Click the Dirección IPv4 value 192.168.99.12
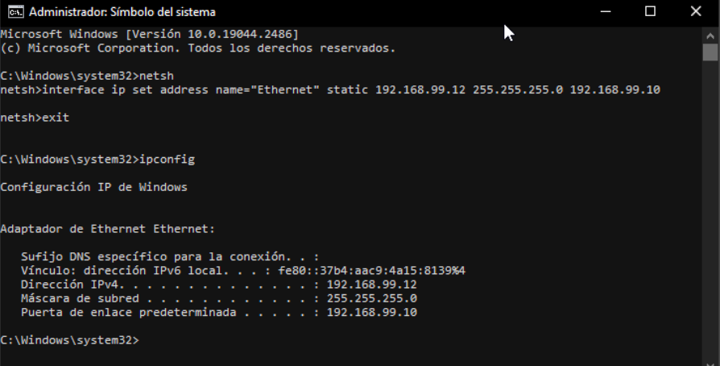 pyautogui.click(x=371, y=285)
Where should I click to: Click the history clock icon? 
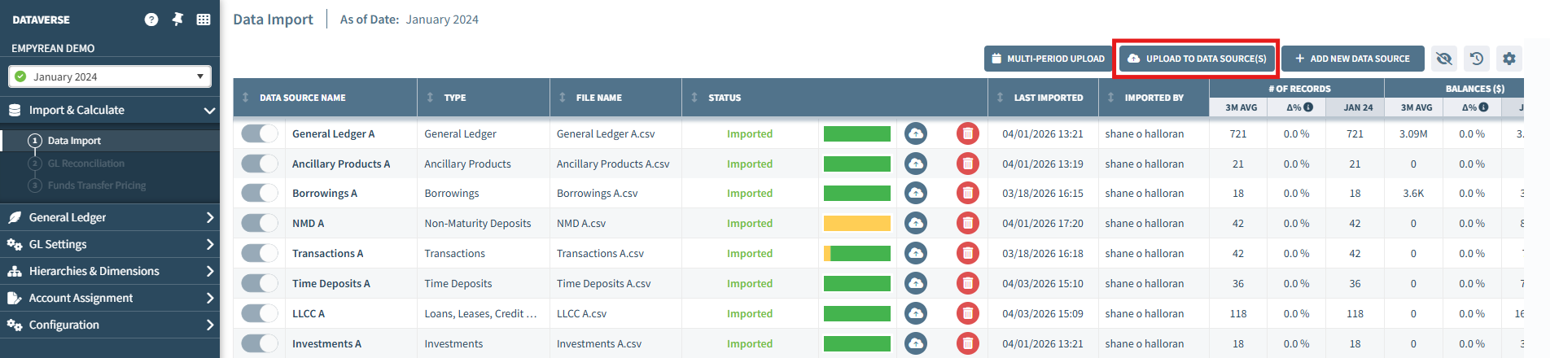pyautogui.click(x=1477, y=59)
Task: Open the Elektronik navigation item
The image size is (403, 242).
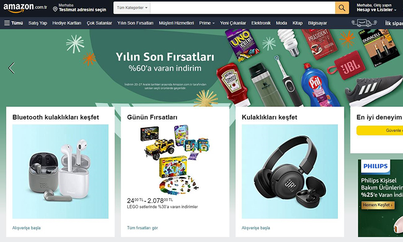Action: [x=261, y=23]
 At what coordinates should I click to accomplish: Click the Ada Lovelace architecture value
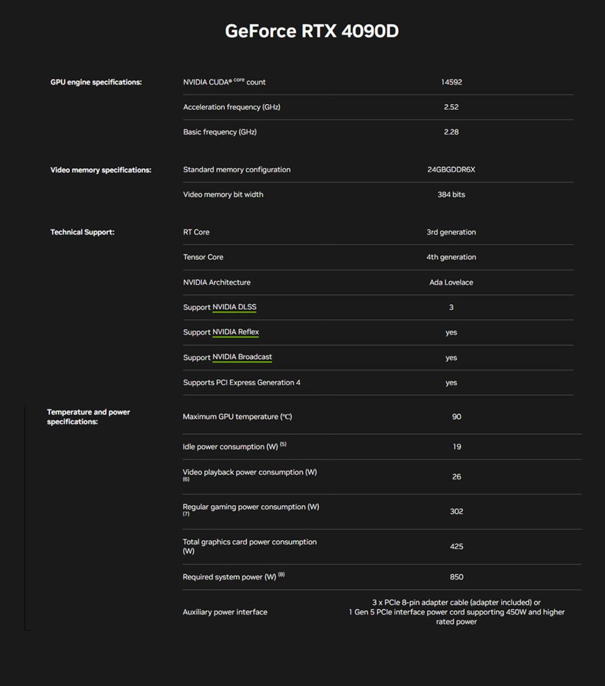(x=452, y=282)
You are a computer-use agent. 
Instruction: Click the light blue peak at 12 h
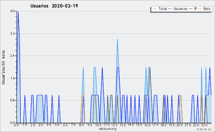pyautogui.click(x=117, y=40)
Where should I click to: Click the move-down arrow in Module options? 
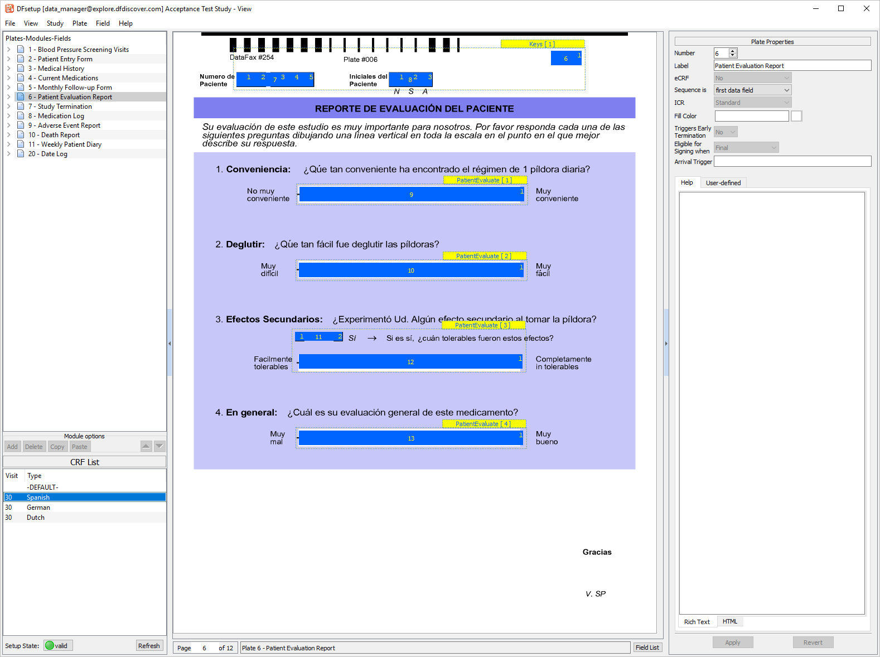coord(159,446)
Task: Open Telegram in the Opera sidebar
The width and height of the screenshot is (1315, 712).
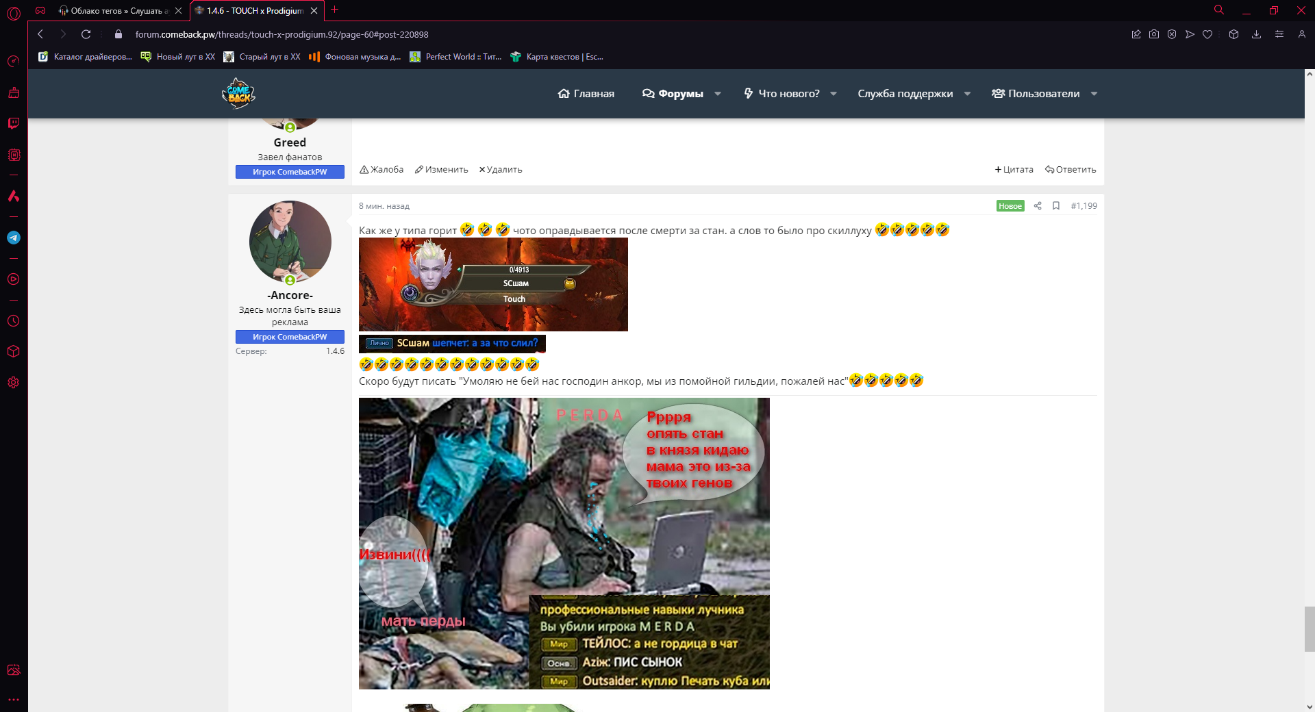Action: [14, 238]
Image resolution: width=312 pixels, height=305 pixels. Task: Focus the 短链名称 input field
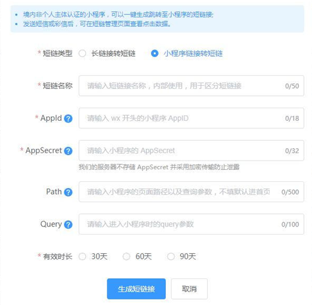pos(192,86)
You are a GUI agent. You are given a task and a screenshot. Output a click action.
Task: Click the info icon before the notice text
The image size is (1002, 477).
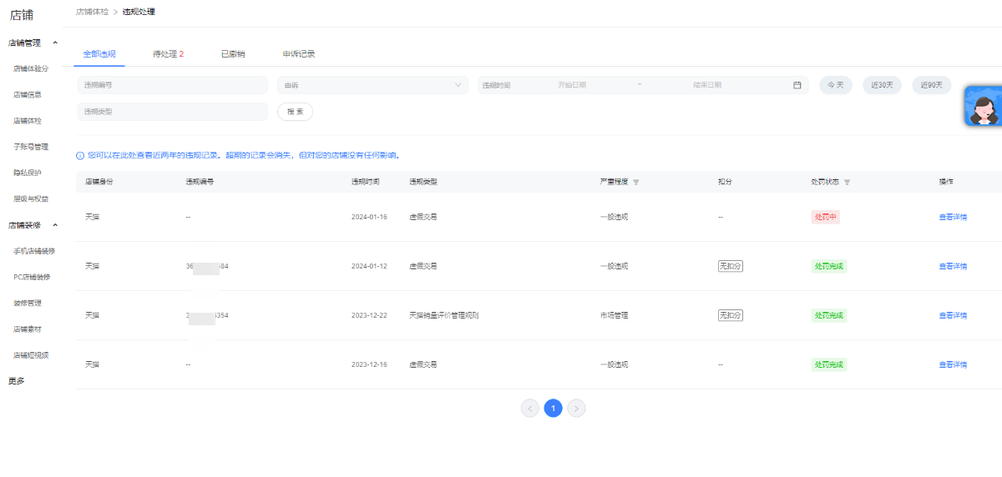tap(80, 155)
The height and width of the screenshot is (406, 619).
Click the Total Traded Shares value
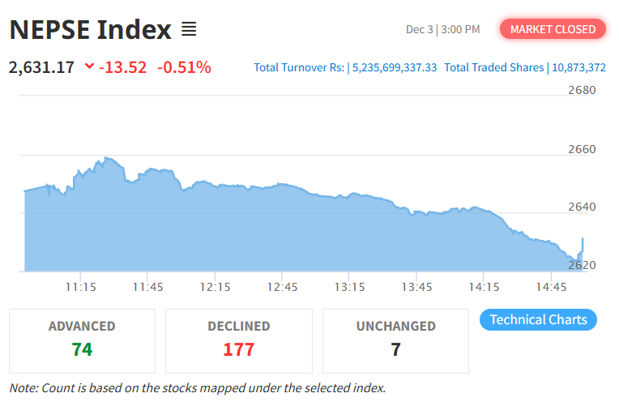(578, 67)
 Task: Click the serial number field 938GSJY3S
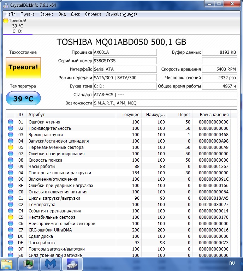tap(124, 61)
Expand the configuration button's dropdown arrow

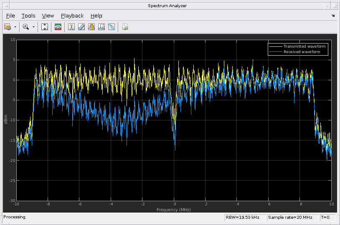tap(15, 27)
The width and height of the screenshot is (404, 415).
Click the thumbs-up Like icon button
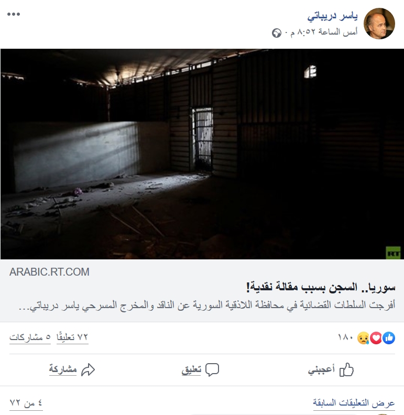pos(346,369)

* **EXERCISE AIM**: Write out exactly the lines from the one containing "At what coordinates" through the end of the records above, both included, leaving all pictures out.

* **OUTPUT FOR THIS EXERCISE**:
 At what coordinates should I click to accomplish: Click the Ada Lovelace architecture value
(x=452, y=282)
You are a computer-use agent. 
Instruction: Click the light blue peak at 12 h
pyautogui.click(x=117, y=40)
Where should I click to: Click the move-down arrow in Module options? 
coord(159,446)
Task: Open Telegram in the Opera sidebar
The width and height of the screenshot is (1315, 712).
Action: [14, 238]
Image resolution: width=312 pixels, height=305 pixels. Task: Focus the 短链名称 input field
pos(192,86)
You are a GUI agent. You are given a task and a screenshot. Output a click action.
Task: Click the info icon before the notice text
The image size is (1002, 477).
tap(80, 155)
The height and width of the screenshot is (406, 619).
Click the Total Traded Shares value
(578, 67)
 Task: Click the serial number field 938GSJY3S
tap(124, 61)
Expand the configuration button's dropdown arrow

tap(15, 27)
The width and height of the screenshot is (404, 415).
Click the thumbs-up Like icon button
pos(346,369)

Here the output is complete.